● **Questions to answer**:
1. Summarize the Brookhaven reactor article in two sentences.
2. From the Brookhaven reactor article, write out the text between "The shield, with" and "Nevada and Utah.", inclusive.
3. Using the Brookhaven reactor article, decide whether each statement agrees with it. Answer yes or no for each and quote the deciding words.
(a) The shield's concrete walls were 4 feet thick.
(b) Dismantling the shield took about five years.
(c) Radioactive waste from the reactor was shipped to disposal sites in Nevada and Utah.

● **Supplied passage**:
+--

Brookhaven Lab reactor fully decommissioned
One of the nuclear reactors at Brookhaven National Laboratory has been completely decommissioned, officials from the federal Department of Energy announced this week.
In June, the last shipment of radioactive materials from the lab's Graphite Research Reactor was sent to disposal facilities. The materials came from the demolition of the reactor's shield, originally measuring 55 feet long, 37 feet wide and 33 feet tall, that protectively surrounded the reactor core.
The shield, with its 4-foot-thick concrete walls encased in 3-inch-thick steel, was made of 4,760 tons of steel and concrete and was part of nearly 24 million pounds of radioactive waste from the reactor that's been removed and shipped to disposal sites in Nevada and Utah.
Dismantling the shield took about two years, according to the Energy Department. The decommissioning of the reactor started in 1997 and has cost the government about $148 million.
"This is a major milestone for us, for the Department of Energy, and the nation, as it's the first time a U.S. reactor of this type and size has been completely dismantled," George Goode, BNL's assistant laboratory director for environment, safety and health, said in a news release.

+--

● **Entries supplied**:
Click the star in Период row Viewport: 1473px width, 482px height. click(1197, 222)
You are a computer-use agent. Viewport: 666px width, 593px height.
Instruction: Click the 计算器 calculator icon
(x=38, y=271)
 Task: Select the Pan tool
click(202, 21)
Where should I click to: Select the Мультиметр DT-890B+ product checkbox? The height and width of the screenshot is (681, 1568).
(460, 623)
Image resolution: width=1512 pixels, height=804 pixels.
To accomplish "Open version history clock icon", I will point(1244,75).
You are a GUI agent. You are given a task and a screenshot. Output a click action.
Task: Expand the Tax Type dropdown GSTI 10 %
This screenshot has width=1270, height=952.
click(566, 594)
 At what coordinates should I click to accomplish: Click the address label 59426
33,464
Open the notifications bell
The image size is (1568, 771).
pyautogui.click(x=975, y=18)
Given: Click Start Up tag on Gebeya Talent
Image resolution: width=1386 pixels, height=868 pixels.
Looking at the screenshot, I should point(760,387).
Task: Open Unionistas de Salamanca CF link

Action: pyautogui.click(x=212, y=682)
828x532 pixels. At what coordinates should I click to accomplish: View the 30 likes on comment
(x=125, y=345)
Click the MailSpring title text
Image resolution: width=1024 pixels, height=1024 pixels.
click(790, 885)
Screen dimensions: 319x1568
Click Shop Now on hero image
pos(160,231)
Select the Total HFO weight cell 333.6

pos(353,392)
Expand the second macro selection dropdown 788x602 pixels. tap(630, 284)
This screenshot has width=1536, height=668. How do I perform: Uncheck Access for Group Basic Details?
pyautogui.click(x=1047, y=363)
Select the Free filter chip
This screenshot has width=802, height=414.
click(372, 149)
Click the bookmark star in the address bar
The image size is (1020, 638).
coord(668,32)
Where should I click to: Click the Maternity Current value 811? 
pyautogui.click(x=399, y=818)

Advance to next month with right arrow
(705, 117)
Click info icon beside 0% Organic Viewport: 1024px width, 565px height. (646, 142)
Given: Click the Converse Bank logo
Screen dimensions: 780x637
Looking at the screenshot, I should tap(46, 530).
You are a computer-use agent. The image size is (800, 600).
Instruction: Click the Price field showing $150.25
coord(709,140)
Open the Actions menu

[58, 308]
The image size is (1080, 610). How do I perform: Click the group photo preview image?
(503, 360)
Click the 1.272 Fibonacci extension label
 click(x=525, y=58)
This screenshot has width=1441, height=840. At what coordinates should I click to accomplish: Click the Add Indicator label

+--

● **Responses by task**:
1. The Department of Energy announced that Brookhaven National Laboratory's Graphite Research Reactor has been completely decommissioned, with the last shipment of radioactive materials from the demolition of its shield sent to disposal facilities in June. The decommissioning began in 1997, has cost about $148 million, and included removing nearly 24 million pounds of radioactive waste to sites in Nevada and Utah.

2.
The shield, with its 4-foot-thick concrete walls encased in 3-inch-thick steel, was made of 4,760 tons of steel and concrete and was part of nearly 24 million pounds of radioactive waste from the reactor that's been removed and shipped to disposal sites in Nevada and Utah.

3.
(a) Yes: "4-foot-thick concrete walls"
(b) No: "Dismantling the shield took about two years"
(c) Yes: "shipped to disposal sites in Nevada and Utah"